Saved data entries:
[Start of Attachment]

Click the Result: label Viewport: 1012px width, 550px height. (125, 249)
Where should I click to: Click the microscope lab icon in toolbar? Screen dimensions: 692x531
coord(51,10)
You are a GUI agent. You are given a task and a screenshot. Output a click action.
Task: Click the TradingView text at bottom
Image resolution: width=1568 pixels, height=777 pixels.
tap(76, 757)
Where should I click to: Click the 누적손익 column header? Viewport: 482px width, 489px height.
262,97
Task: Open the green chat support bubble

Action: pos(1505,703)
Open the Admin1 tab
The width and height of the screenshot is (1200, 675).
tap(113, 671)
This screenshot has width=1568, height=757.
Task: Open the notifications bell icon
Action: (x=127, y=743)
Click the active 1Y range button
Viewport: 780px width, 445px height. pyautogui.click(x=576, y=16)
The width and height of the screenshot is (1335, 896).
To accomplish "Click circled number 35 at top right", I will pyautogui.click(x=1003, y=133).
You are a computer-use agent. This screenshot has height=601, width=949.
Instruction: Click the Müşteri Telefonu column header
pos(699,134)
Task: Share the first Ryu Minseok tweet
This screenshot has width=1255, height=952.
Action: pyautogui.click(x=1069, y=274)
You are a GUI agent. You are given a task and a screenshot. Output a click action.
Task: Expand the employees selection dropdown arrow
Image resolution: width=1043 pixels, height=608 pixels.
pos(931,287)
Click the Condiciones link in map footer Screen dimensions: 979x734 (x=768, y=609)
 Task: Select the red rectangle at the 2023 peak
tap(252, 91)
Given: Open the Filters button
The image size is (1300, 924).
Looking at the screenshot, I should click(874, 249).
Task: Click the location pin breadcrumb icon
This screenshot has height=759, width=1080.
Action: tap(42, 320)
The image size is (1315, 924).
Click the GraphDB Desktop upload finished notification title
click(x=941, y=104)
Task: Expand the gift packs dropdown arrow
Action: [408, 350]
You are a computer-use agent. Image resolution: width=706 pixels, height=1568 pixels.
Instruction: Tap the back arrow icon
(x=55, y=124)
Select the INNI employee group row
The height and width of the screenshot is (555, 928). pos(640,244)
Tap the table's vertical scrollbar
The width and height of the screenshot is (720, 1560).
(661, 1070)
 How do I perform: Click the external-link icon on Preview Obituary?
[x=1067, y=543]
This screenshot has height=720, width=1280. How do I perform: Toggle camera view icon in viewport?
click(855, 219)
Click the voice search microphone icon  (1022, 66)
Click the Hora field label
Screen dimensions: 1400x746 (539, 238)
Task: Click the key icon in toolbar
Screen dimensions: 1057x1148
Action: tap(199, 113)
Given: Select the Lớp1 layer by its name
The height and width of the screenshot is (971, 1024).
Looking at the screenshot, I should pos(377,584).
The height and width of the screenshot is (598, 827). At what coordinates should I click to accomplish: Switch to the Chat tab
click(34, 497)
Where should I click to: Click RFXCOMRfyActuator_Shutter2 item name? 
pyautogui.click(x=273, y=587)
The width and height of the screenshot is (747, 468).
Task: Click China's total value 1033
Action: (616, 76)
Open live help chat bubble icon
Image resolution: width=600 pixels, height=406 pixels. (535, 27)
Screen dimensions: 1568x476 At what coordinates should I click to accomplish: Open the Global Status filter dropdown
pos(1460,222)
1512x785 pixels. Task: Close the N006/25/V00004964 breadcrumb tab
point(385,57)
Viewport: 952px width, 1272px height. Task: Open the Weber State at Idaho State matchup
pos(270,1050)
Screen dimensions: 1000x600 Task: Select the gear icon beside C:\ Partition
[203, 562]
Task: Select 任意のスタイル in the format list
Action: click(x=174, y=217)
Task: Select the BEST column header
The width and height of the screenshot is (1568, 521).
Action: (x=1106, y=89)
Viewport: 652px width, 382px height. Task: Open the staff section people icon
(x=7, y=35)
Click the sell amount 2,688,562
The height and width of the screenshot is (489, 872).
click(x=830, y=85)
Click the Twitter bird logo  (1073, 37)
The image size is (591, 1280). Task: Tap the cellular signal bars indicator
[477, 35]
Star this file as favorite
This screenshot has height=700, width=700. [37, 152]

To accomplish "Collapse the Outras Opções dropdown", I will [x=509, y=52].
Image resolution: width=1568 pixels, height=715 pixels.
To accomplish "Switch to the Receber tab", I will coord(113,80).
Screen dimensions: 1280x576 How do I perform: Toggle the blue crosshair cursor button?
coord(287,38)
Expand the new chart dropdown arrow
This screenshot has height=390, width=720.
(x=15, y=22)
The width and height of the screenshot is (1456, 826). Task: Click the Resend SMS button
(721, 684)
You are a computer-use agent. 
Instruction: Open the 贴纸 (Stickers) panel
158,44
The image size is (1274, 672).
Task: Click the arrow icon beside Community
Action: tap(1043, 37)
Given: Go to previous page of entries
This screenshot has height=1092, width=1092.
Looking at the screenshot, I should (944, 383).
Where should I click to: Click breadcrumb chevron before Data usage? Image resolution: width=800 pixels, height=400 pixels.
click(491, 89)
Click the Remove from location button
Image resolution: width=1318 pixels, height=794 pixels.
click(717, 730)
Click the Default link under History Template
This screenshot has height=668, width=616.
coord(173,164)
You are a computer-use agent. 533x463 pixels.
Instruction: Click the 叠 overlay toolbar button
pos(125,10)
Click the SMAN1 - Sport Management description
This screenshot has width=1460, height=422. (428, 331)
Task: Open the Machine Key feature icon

[End of Attachment]

### Brief
Take from the entries every line that has the string "agent".

### Exercise solution
You are a GUI agent. You are given a task and a screenshot. Output a click action.
You are a computer-use agent. This screenshot has height=601, width=949.
You are a GUI agent. You are given a task and a screenshot. Output a click action.
You are a computer-use agent. Image resolution: width=706 pixels, height=1568 pixels.
You are a computer-use agent. 
You are a computer-use agent. 533x463 pixels.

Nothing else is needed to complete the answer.